O número de crianças e adolescentes vítimas de crimes digitais cresceu 78% durante o período das últimas férias escolares, saindo de 89 para 158, conforme dados coletados pelo NOAD (Núcleo de Observação e Análise Digital), da Polícia Civil de São Paulo.
No mesmo intervalo, os casos de zoosadismo, prática de violência contra animais incentivada em ambientes digitais, cresceram de cinco para 15 registros. O número representa uma alta de 200%.
Para os especialistas, o contato prolongado com ambientes virtuais, sem acompanhamento dos pais ou responsáveis, pode facilitar a exposição de menores a conteúdos nocivos, discursos de ódio e até comunidades que incentivam práticas criminosas.

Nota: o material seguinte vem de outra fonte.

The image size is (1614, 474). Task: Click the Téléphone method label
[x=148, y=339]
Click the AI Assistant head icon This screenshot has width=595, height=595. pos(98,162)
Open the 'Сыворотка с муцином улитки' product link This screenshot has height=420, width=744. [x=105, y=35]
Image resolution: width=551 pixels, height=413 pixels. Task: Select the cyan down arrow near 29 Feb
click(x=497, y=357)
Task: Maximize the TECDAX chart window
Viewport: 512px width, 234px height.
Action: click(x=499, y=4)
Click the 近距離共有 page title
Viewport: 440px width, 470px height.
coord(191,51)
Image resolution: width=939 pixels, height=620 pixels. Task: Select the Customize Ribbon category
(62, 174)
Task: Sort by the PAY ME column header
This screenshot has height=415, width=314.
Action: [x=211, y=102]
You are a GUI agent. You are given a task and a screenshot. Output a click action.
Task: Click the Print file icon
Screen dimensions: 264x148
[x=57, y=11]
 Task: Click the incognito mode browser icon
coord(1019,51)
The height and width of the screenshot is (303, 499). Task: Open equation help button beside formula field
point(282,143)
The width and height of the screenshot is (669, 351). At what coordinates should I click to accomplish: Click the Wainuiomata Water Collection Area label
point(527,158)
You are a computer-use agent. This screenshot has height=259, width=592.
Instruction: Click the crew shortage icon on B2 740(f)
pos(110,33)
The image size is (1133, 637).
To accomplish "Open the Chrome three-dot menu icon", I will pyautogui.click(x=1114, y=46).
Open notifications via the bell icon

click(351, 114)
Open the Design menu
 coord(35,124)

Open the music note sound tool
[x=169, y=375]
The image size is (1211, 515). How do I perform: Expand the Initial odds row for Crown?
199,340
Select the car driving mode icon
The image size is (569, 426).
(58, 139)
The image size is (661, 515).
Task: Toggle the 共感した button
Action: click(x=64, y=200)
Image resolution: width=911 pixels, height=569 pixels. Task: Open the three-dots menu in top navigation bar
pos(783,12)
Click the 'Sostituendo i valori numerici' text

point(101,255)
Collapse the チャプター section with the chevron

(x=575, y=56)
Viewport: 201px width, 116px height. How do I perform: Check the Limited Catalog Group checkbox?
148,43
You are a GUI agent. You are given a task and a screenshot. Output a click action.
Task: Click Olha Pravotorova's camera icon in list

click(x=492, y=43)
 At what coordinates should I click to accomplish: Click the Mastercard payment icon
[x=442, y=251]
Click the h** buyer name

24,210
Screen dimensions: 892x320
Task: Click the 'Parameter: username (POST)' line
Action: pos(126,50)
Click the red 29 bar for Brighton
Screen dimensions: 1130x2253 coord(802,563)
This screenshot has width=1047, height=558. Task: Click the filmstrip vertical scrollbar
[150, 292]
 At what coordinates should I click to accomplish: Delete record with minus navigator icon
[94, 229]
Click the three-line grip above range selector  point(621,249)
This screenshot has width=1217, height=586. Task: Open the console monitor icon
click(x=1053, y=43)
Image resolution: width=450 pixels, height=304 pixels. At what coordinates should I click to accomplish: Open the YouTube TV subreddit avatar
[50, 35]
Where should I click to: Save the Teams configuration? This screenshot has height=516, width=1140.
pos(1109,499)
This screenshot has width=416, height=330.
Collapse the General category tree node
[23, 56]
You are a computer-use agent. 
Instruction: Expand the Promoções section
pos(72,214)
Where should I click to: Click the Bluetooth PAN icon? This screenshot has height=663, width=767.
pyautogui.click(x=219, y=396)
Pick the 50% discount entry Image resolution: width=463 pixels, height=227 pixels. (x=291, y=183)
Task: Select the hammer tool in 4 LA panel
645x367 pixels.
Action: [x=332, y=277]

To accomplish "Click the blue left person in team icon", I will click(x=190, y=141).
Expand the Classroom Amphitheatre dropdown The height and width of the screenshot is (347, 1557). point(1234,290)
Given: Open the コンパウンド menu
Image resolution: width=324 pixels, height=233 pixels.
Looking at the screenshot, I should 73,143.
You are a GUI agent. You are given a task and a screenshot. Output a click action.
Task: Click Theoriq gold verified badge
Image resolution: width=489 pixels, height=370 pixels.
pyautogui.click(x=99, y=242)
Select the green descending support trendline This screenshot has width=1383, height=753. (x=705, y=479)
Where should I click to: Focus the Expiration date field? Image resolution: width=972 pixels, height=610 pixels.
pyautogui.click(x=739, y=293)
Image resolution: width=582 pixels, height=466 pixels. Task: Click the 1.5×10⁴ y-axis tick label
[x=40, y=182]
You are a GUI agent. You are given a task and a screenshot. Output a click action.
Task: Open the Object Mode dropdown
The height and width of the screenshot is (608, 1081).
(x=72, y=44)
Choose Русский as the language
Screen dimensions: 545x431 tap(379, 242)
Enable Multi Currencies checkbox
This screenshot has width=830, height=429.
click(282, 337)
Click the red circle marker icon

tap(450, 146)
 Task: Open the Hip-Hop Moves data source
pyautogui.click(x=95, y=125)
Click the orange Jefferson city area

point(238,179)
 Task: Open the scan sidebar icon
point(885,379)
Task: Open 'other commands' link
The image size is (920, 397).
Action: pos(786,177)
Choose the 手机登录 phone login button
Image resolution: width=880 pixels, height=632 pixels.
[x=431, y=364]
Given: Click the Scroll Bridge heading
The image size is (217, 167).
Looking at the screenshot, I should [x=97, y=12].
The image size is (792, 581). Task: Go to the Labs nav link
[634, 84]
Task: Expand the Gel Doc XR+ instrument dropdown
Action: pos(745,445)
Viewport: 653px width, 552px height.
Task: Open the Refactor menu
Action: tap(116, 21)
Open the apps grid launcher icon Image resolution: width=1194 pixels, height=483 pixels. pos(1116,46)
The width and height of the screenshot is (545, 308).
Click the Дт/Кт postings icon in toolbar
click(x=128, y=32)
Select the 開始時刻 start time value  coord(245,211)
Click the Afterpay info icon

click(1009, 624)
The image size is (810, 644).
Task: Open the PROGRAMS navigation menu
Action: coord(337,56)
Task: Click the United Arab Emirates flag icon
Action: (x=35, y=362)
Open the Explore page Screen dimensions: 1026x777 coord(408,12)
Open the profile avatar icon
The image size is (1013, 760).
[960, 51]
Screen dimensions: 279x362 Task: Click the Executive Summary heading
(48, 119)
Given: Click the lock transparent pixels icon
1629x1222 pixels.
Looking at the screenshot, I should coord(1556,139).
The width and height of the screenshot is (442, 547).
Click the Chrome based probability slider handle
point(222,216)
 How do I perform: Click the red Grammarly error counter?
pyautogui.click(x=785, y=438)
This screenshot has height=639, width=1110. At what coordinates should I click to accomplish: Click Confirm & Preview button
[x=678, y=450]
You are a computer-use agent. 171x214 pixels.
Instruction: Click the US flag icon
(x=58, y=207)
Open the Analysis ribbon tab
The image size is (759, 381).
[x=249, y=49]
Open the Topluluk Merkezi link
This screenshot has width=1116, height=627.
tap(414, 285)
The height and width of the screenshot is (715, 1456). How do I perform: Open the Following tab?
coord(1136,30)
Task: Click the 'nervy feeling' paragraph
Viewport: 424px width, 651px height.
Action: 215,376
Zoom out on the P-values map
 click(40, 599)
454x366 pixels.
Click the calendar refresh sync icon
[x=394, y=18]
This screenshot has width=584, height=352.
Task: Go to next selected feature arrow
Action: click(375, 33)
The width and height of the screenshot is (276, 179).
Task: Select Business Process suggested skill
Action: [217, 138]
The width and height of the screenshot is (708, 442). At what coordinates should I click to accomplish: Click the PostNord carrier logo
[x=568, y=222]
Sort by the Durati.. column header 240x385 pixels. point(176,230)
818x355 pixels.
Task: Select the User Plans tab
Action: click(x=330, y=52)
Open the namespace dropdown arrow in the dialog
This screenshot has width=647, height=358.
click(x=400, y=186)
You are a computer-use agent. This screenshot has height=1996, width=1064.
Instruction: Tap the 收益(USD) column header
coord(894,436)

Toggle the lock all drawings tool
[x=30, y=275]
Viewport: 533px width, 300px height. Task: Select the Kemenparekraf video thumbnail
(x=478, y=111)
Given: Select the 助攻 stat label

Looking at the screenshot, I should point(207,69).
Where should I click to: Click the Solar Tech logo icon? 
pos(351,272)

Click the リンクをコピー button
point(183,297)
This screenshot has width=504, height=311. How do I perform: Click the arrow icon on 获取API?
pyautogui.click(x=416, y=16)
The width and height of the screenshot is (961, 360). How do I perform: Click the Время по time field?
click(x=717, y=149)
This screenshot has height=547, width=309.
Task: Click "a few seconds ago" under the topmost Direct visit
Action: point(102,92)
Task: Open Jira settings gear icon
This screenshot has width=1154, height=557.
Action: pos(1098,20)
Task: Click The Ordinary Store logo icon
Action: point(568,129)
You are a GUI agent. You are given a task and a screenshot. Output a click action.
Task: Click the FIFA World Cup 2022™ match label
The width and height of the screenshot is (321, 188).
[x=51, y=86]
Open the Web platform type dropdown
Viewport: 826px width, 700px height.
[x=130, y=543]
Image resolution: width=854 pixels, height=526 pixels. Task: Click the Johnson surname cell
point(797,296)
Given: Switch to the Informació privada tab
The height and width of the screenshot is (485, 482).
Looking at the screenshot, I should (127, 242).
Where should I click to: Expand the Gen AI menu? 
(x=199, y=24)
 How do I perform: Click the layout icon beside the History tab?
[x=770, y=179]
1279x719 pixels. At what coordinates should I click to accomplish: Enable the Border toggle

Plataformas utilizadas para a disseminação desse tipo de conteúdo, como o Discord, estão na mira de investigações da Polícia Civil de São Paulo e de autoridades nacionais.
O perigo dos algoritmos e os conteúdos violentos
Segundo a polícia, adolescentes podem ser expostos gradualmente a conteúdos cada vez mais violentos por meio dos próprios algoritmos das plataformas digitais.
O processo, muitas vezes comum, começa com materiais que são, à primeira vista, inofensivos. No entanto, à medida que o usuário mostra interesse, as recomendações passam a incluir conteúdos mais extremistas, com incentivo ao discurso de ódio e à violência.
“A misoginia hoje é um dos principais indicadores de alerta para nós. O adolescente vai sendo dessensibilizado e passa a consumir conteúdos cada vez mais violentos.